## Work order
Copy the items word for word, starting with the line containing "At what (x,y)" and continuing through the final item, with both ends included. Leave the pictures out of your copy.

Items in a dataset

****

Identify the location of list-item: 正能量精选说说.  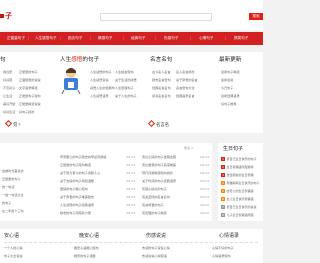
(29, 104).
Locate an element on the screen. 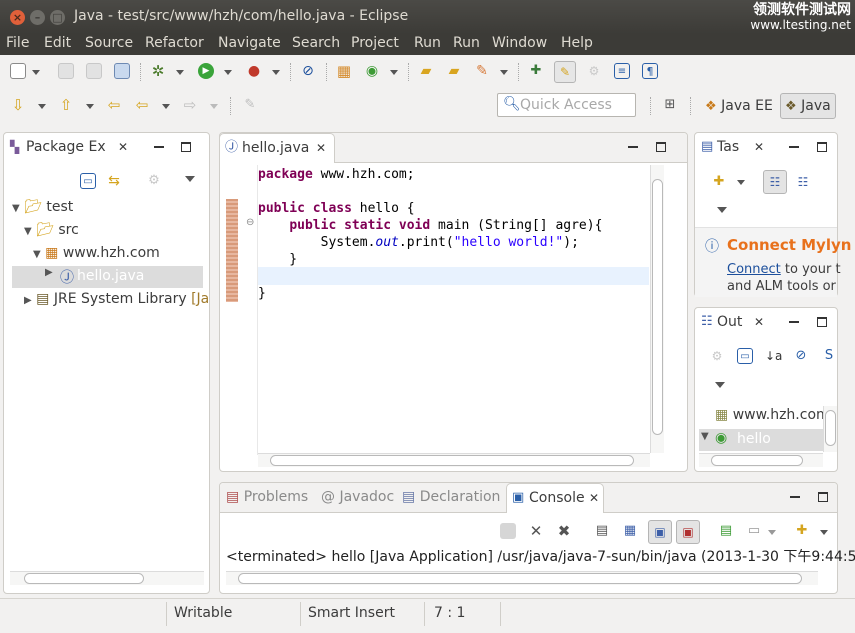 The image size is (855, 633). scroll-lock-icon: ▦ is located at coordinates (630, 531).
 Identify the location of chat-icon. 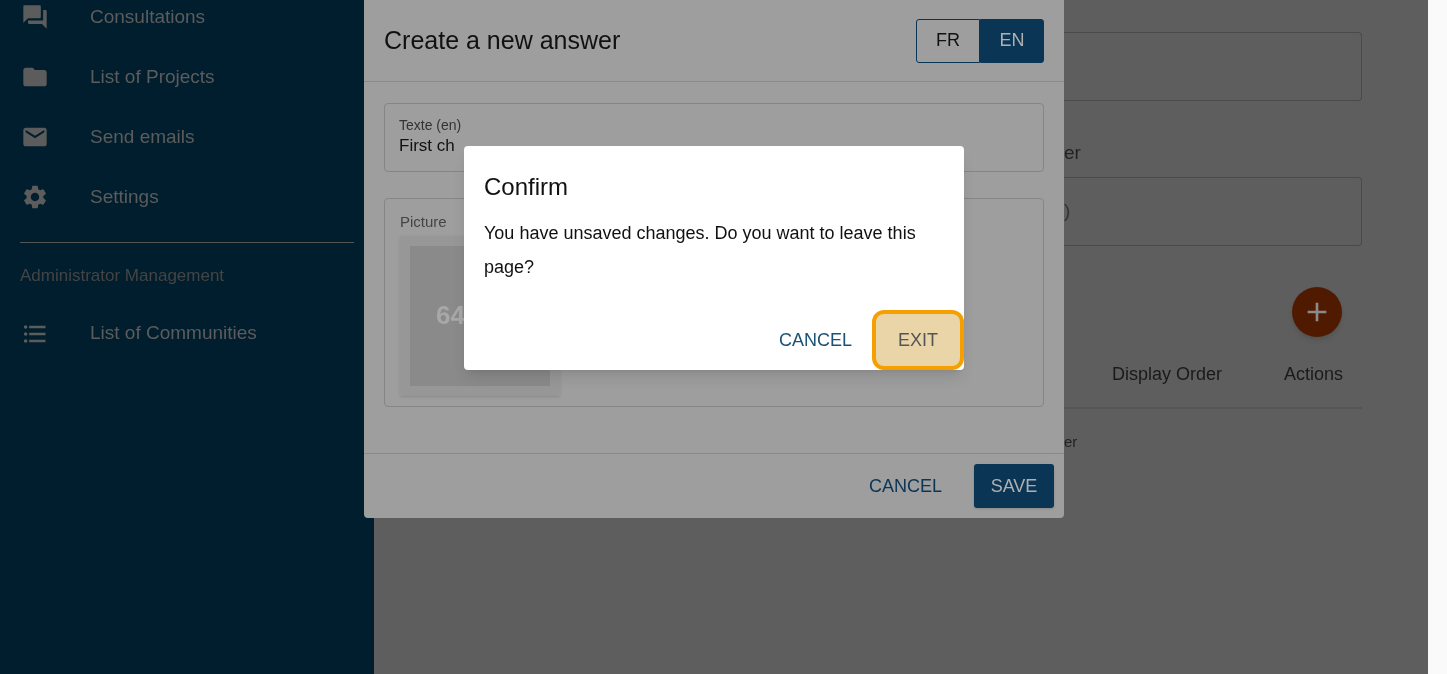
(35, 17).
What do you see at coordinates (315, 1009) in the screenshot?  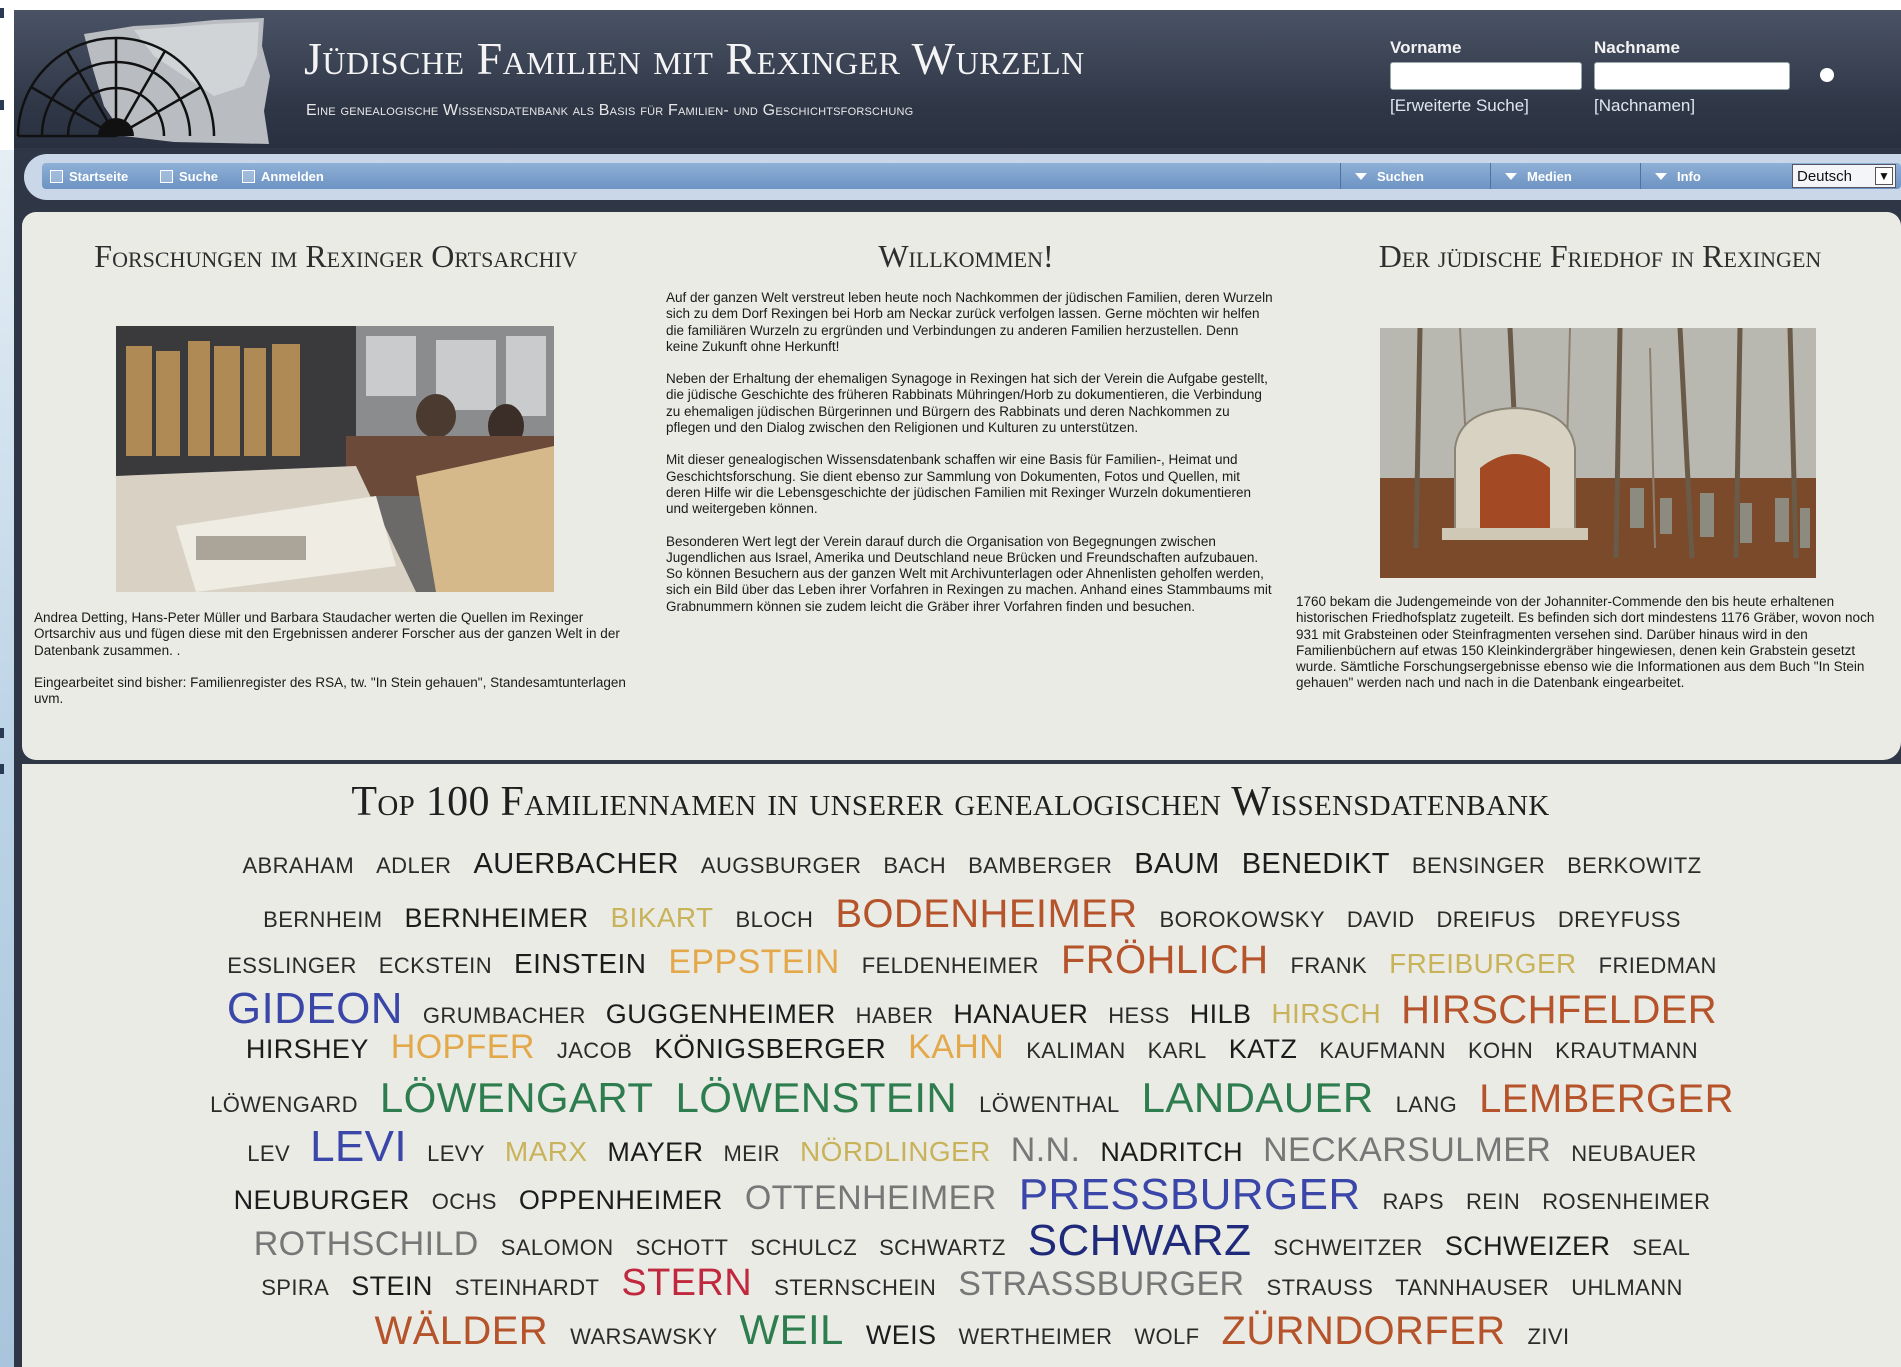 I see `surname-tag: Gideon` at bounding box center [315, 1009].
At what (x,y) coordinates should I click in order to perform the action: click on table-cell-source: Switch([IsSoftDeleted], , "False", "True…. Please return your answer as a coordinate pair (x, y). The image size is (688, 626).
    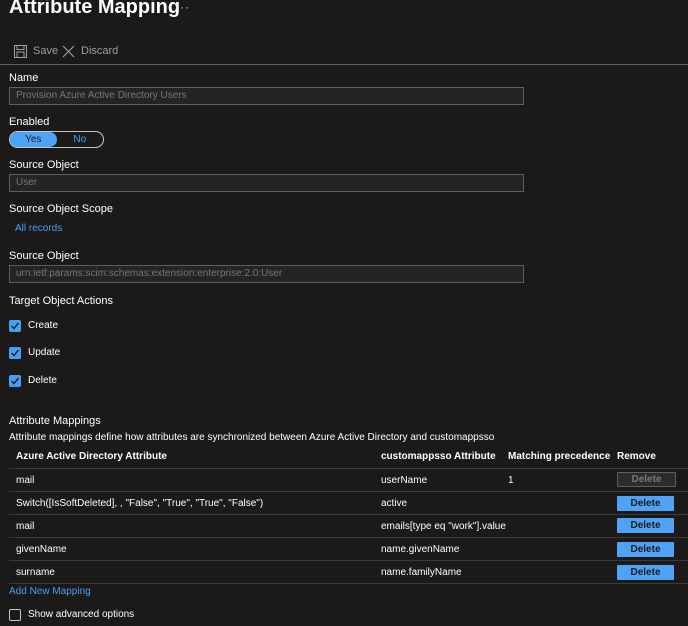
    Looking at the image, I should click on (140, 504).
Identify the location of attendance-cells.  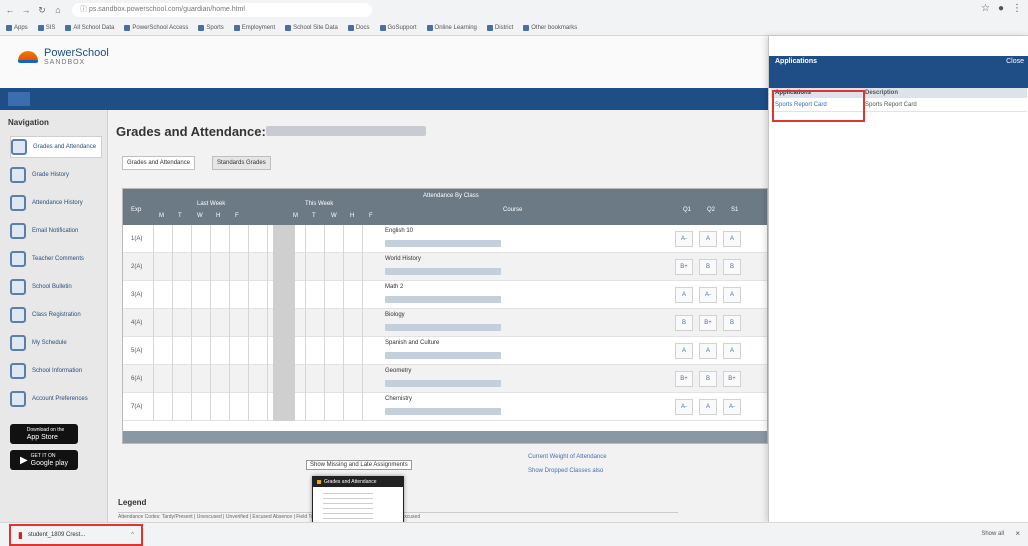
(263, 323).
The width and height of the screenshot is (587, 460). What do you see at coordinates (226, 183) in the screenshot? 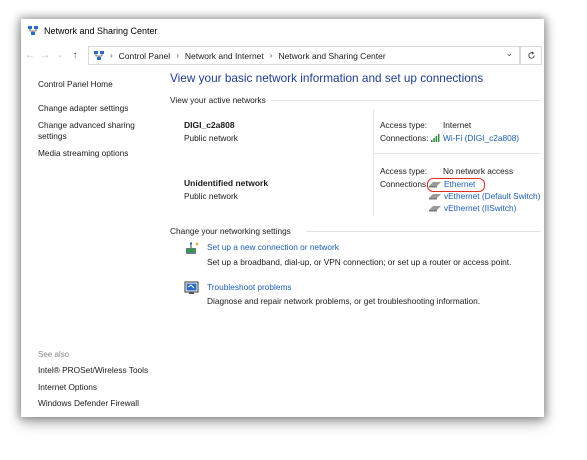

****

## Exercise output
At what (x,y) coordinates should I click in order to perform the action: click on table-cell-source: Switch([IsSoftDeleted], , "False", "True…. Please return your answer as a coordinate pair (x, y). The image size is (688, 626).
    Looking at the image, I should click on (140, 504).
Identify the location of attendance-cells.  
(263, 323).
The width and height of the screenshot is (587, 460). What do you see at coordinates (226, 183) in the screenshot? 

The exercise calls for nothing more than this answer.